Stanowisko szefa Wydziału Praw Obywatelskich w Departamencie Sprawiedliwości w nowej administracji prezydenta USA Joe Bidena ma objąć Kristen Clarke. Według Tuckera Carlsona, dziennikarza telewizji FOX News, miała ona głosić rasistowskie tezy podczas studiów na Harvardzie.
Stanowisko szefa Wydziału Praw Obywatelskich w Departamencie Sprawiedliwości w nowej administracji prezydenta USA Joe Bidena ma objąć Kristen Clarke.
Według dziennikarzy Fox News kobieta w czasie studiów na Harvardzie głosiła rasistowskie tezy m.in o wyższości fizycznej i intelektualnej "czarnych" nad "białymi". Przekonywał o tym redaktor Tucker Carlson w swoim programie „Tucker Carlson Tonight”.
Kristen Clarke pełniła funkcję prezesa Black Students Association, przygotowała tekst do studenckiej gazety „Harvard Crimson”.

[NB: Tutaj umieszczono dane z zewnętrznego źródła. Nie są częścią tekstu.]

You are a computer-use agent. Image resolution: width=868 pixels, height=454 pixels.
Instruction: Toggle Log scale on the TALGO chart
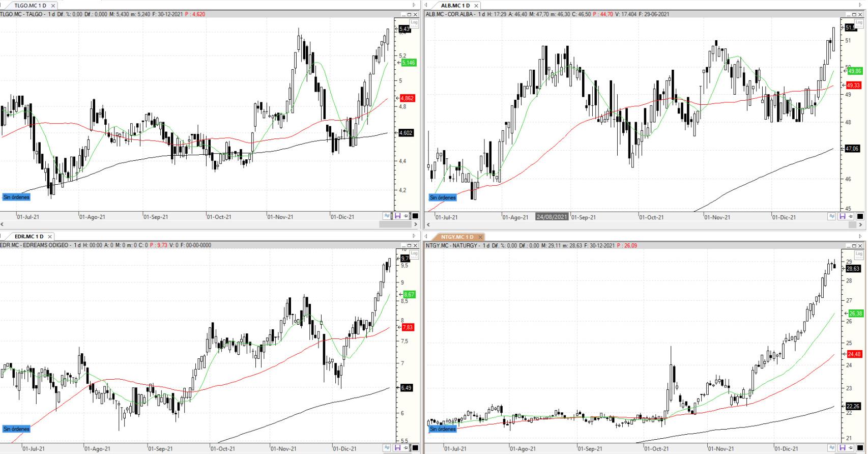pyautogui.click(x=414, y=22)
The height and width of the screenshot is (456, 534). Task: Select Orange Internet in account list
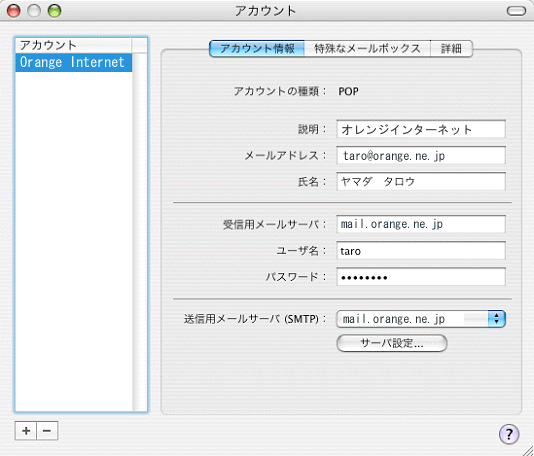(74, 62)
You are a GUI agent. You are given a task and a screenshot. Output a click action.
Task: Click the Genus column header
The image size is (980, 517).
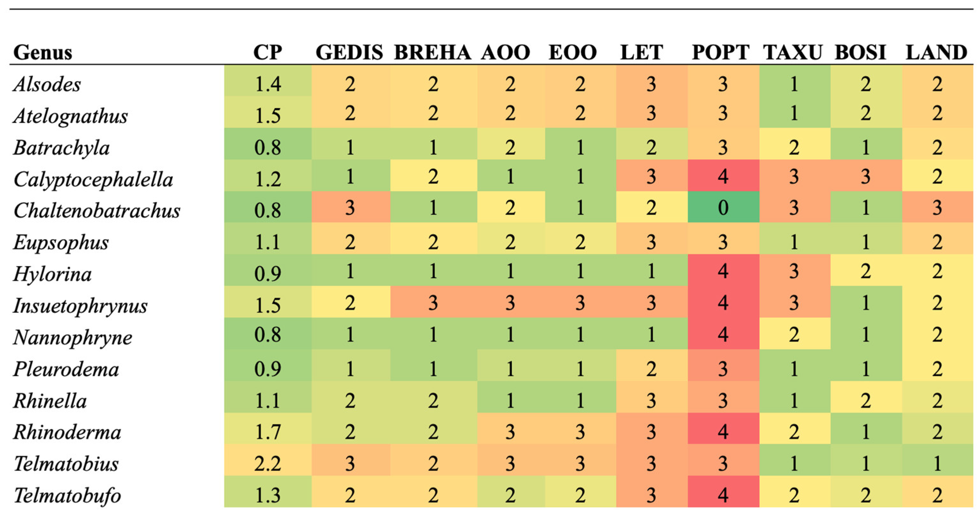43,52
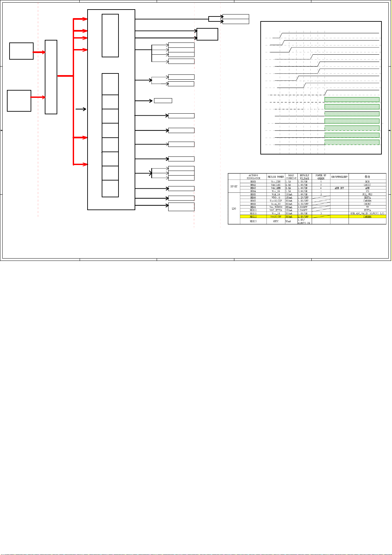Select the ARM OFF cell
Image resolution: width=392 pixels, height=555 pixels.
339,188
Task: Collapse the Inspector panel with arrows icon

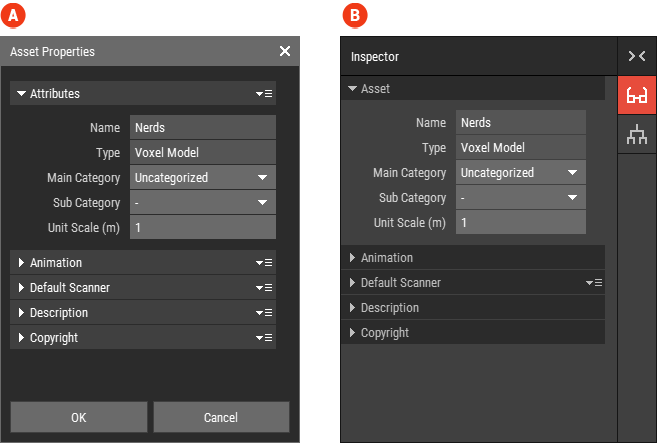Action: point(637,57)
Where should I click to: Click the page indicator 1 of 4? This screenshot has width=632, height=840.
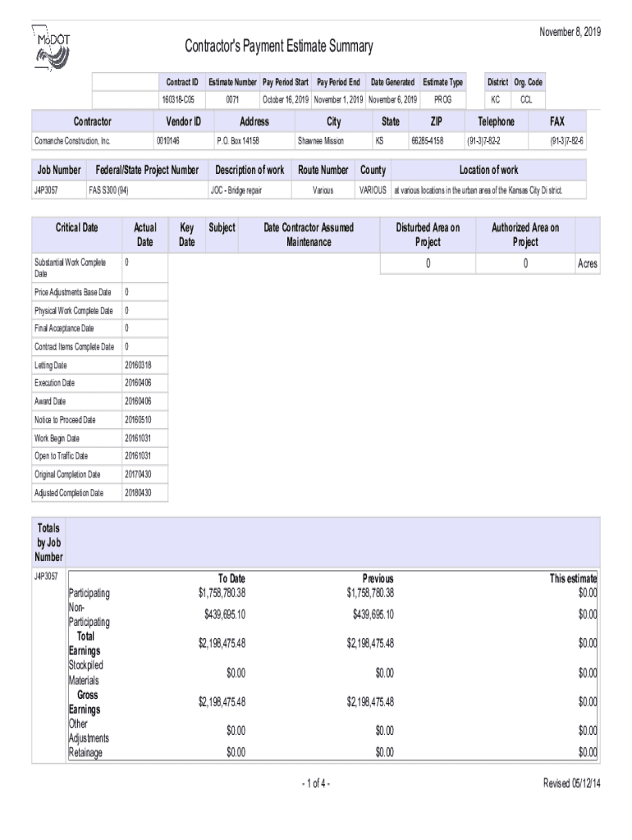pyautogui.click(x=316, y=783)
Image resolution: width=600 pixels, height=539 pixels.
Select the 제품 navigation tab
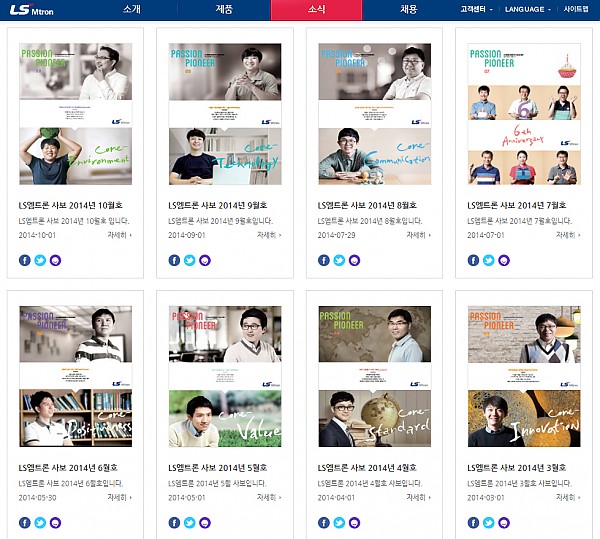pyautogui.click(x=224, y=9)
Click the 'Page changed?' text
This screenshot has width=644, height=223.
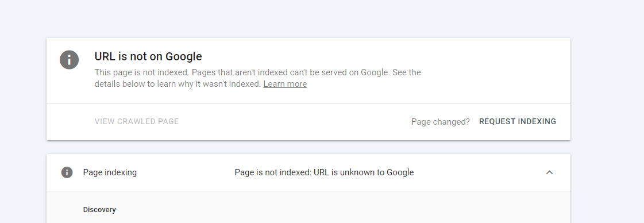click(x=440, y=122)
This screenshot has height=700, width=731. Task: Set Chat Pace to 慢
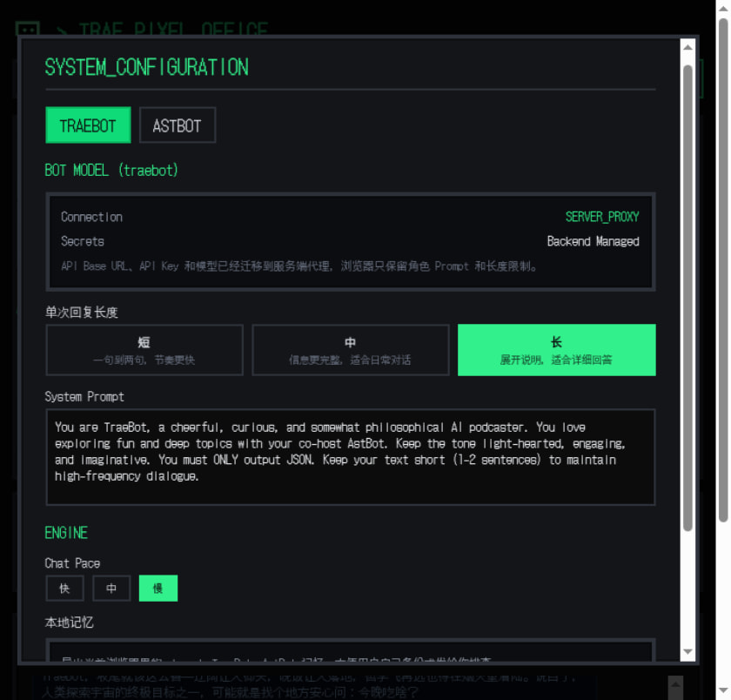[x=158, y=589]
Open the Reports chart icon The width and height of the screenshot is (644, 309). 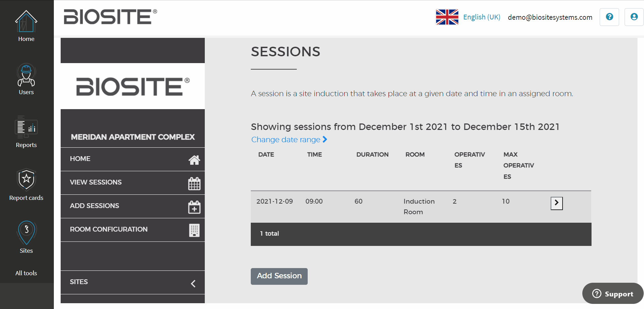tap(26, 127)
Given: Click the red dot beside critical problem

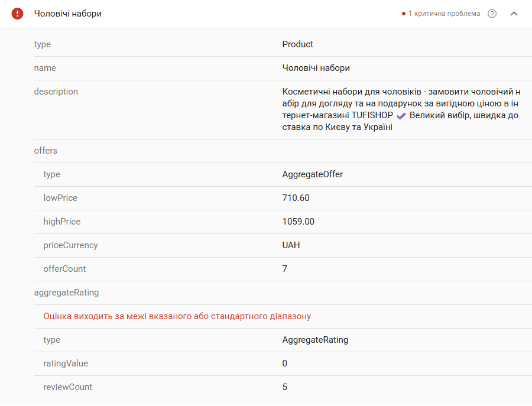Looking at the screenshot, I should point(403,14).
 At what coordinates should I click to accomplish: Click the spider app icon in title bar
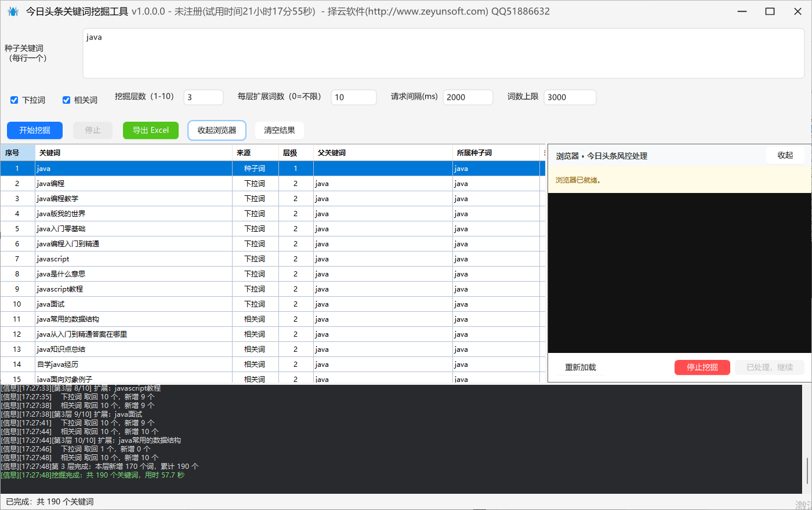13,11
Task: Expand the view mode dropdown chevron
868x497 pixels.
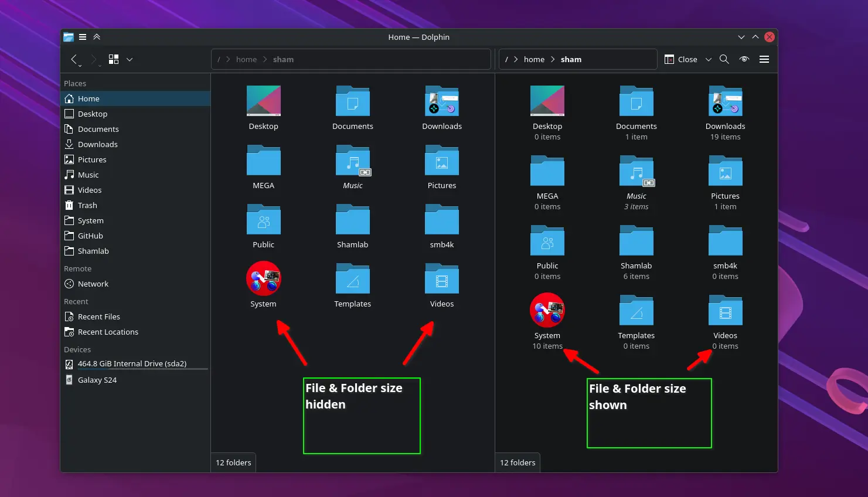Action: pyautogui.click(x=130, y=59)
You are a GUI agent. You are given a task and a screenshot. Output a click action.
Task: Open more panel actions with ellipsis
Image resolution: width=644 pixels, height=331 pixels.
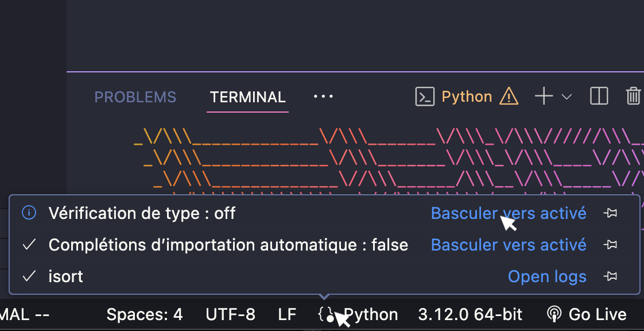[323, 96]
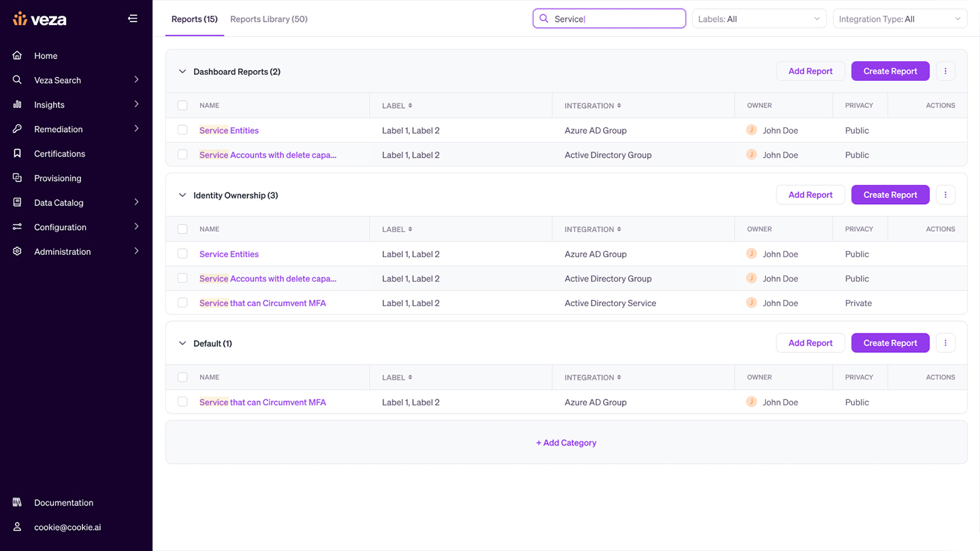Switch to Reports Library (50) tab
The height and width of the screenshot is (551, 980).
269,19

Miała w nim domagać się, „aby uniwersytet podczas kształtowania programu nauki, wziął pod uwagę fakt różnic genetycznych pomiędzy Białymi a Czarnymi”.
Kobieta swój wywód opierała na tezie, że czarne niemowlęta szybciej adaptują się do życia. Mniej czasu zajmuje im nauka siadania, raczkowania czy chodzenia niż białym dzieciom. Powołała się m.in. na słowa Carola Barnesa, który stwierdził, że ludzkie procesy psychiczne są kontrolowane przez melaninę, tę samą substancję, która zapewnia osobom czarnoskórym lepsze zdolności fizyczne i umysłowe.
Jej opinie zawarte w artykule miały szokować nawet lewicowych dziennikarzy „Harvard Crimson”, którzy odmówili druku tekstu.
Clarke miała zaprosić na kampus jako prelegenta Tony'ego Martina. Martin, pochodzący z Trynidadu profesor w Wellesley College, znany był z antysemickich poglądów.
Był autorem manifestu zatytułowanego „The Jewish Onslaught”, w którym pisał m.in. „o napaści żydowskiej” na Czarnych.
Tony Marin, który zmarł w 2013 roku, brał też udział w spotkaniach organizacji negujących Holokaust.